**TRY IT**
Set down each line from the line holding "Click the red" to the last line of the entries below, exactly, with both ends included and without pictures.

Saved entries
________________

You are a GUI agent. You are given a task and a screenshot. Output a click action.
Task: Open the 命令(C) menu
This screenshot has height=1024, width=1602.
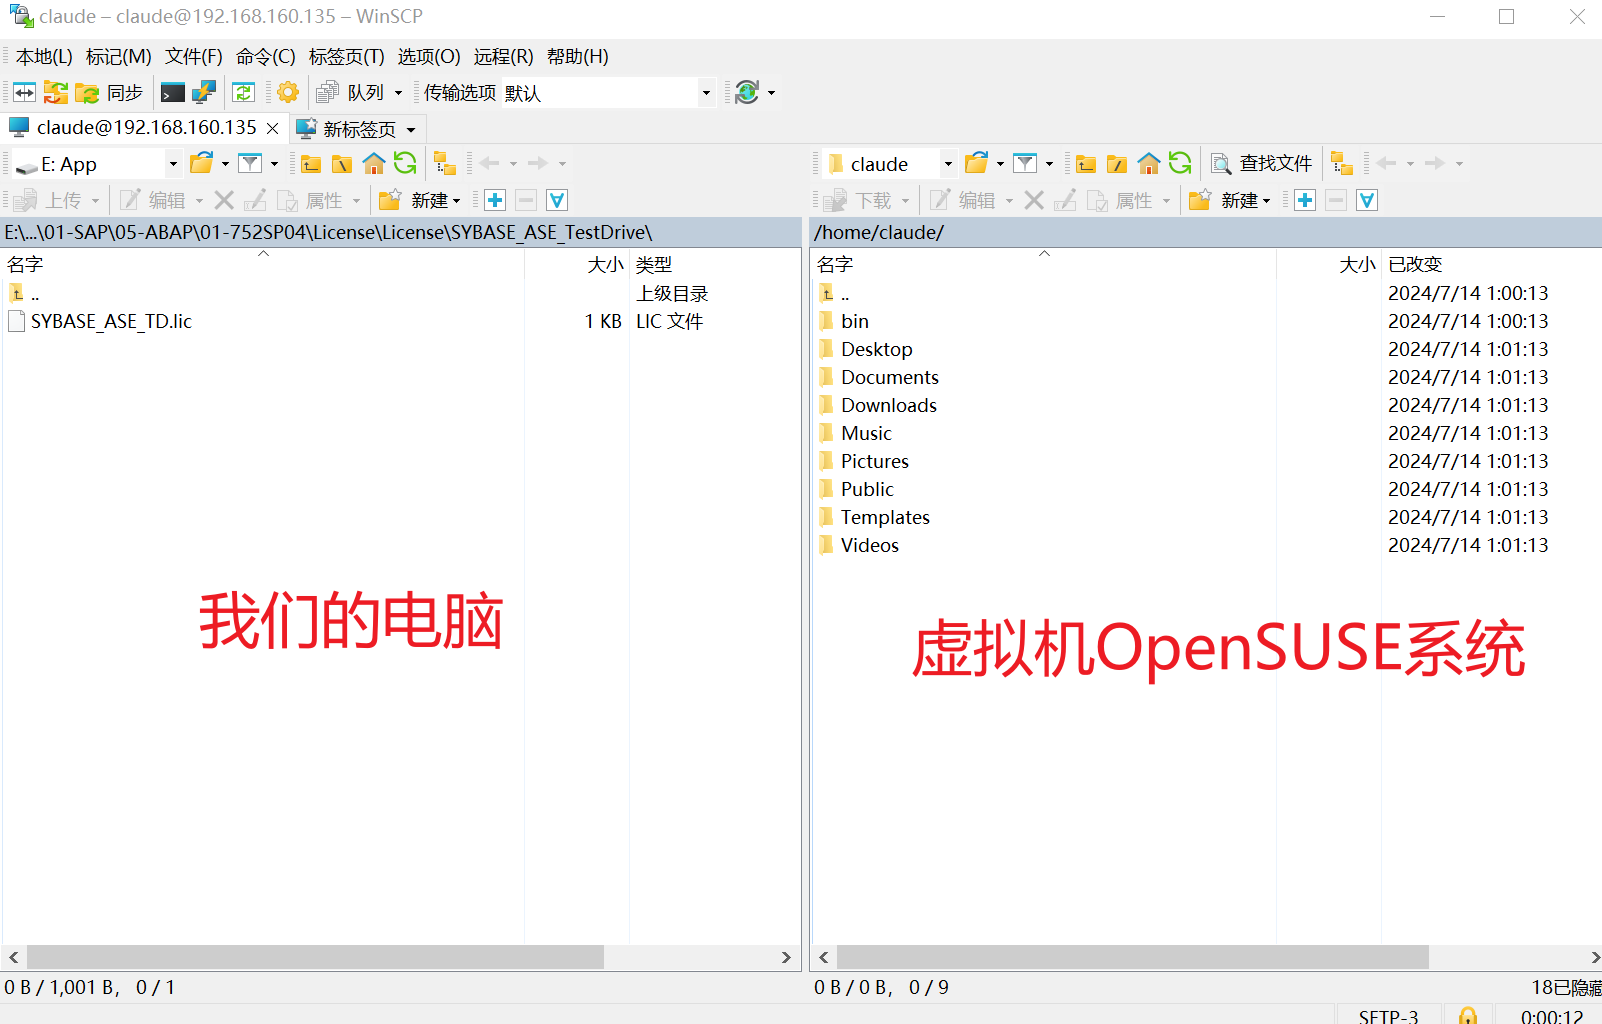265,57
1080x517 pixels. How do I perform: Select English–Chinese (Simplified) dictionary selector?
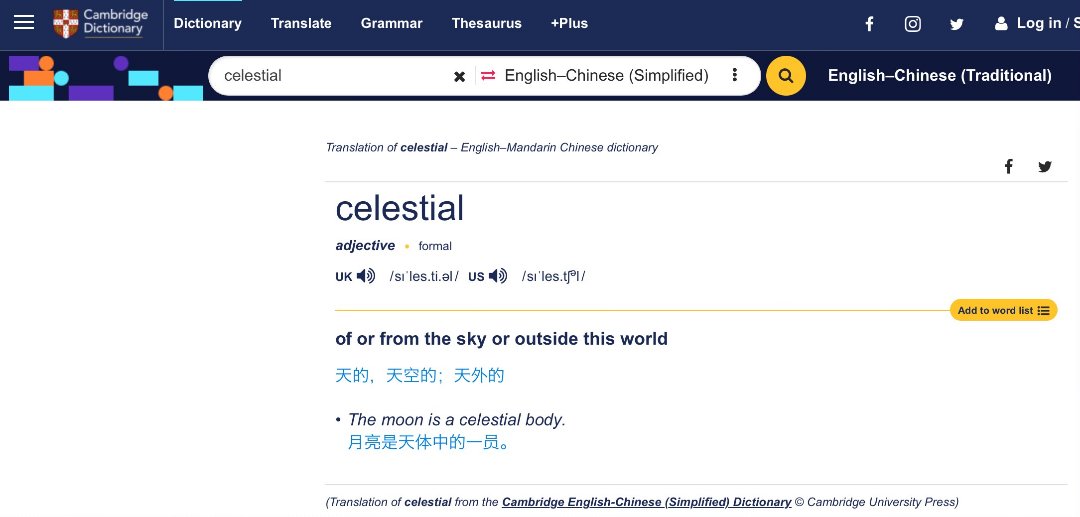pyautogui.click(x=607, y=76)
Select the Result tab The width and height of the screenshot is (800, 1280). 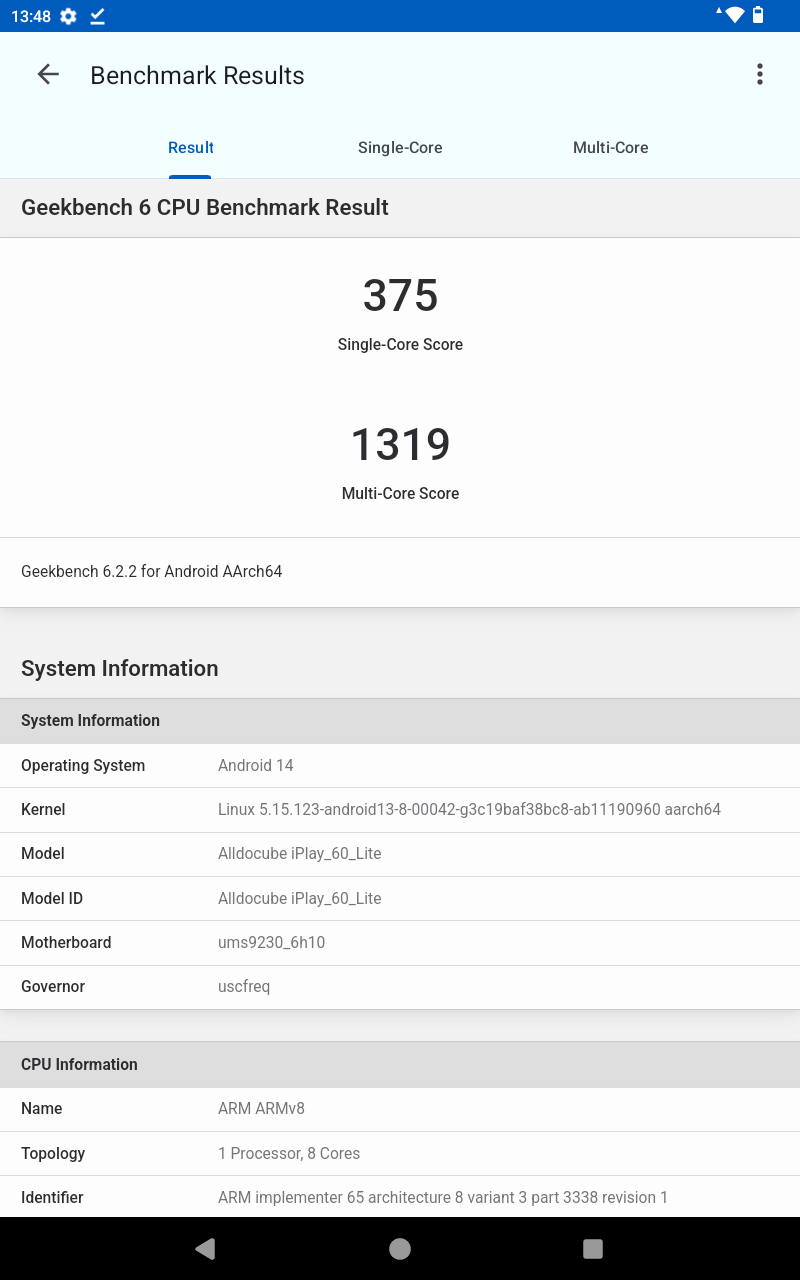[190, 148]

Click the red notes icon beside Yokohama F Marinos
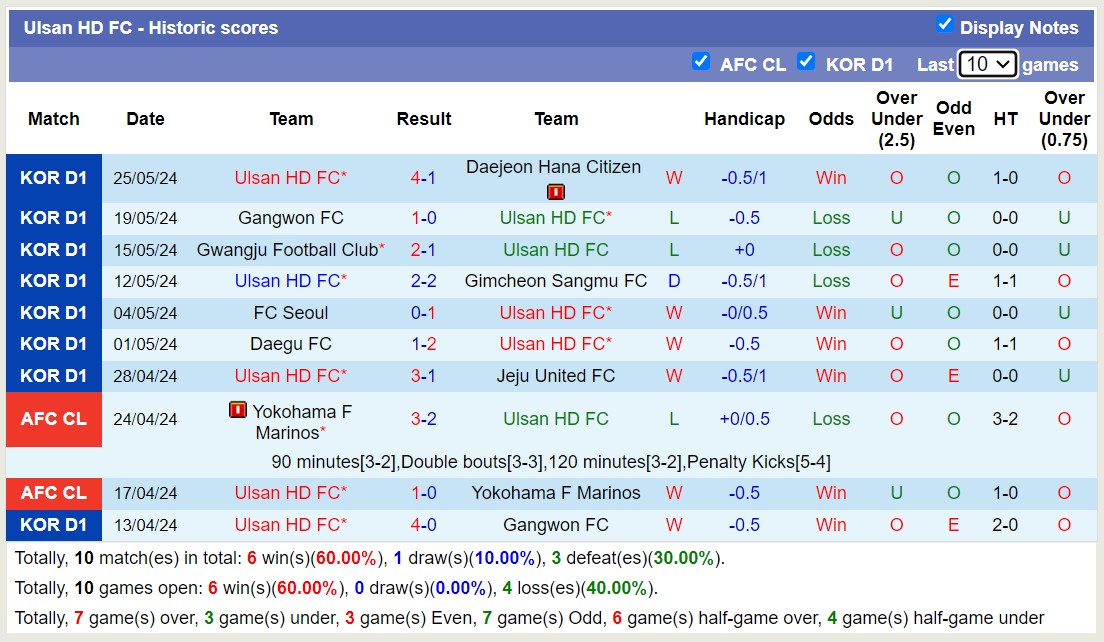pyautogui.click(x=237, y=409)
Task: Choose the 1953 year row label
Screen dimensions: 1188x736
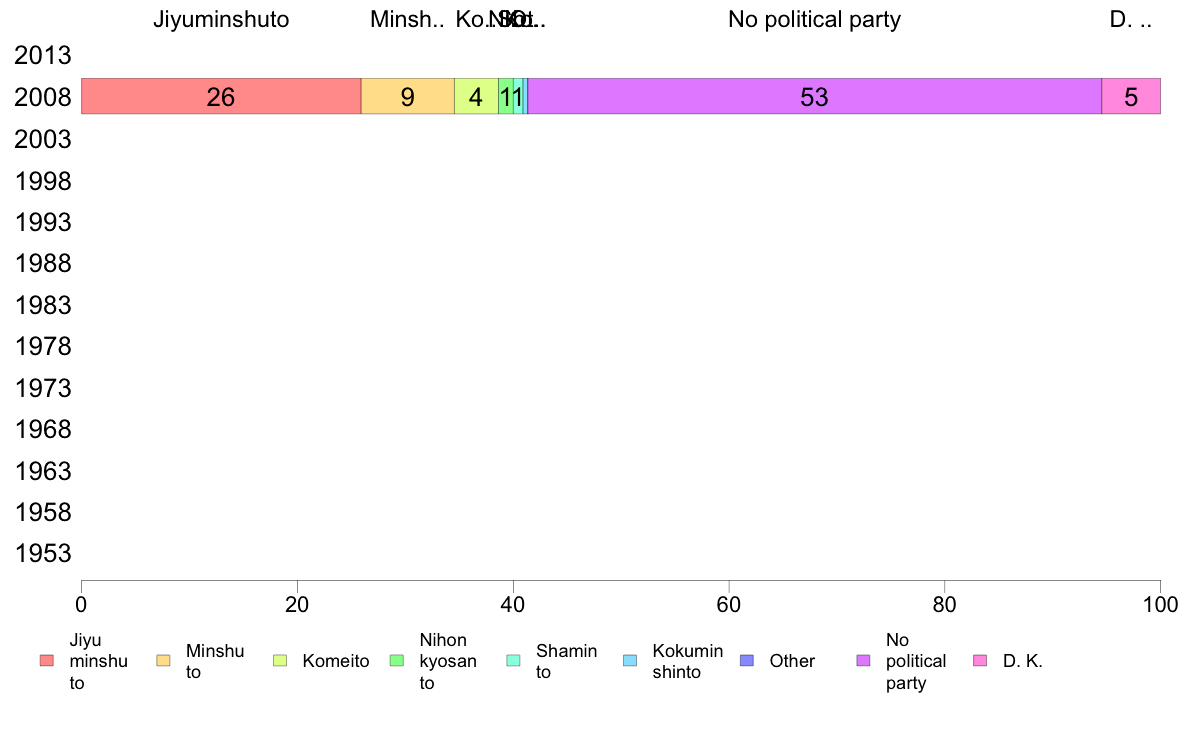Action: (42, 553)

________________

**EXPECTED ANSWER**
Click the red notes icon beside Yokohama F Marinos
pyautogui.click(x=237, y=409)
Task: Choose the 1953 year row label
Screen dimensions: 1188x736
Action: (42, 553)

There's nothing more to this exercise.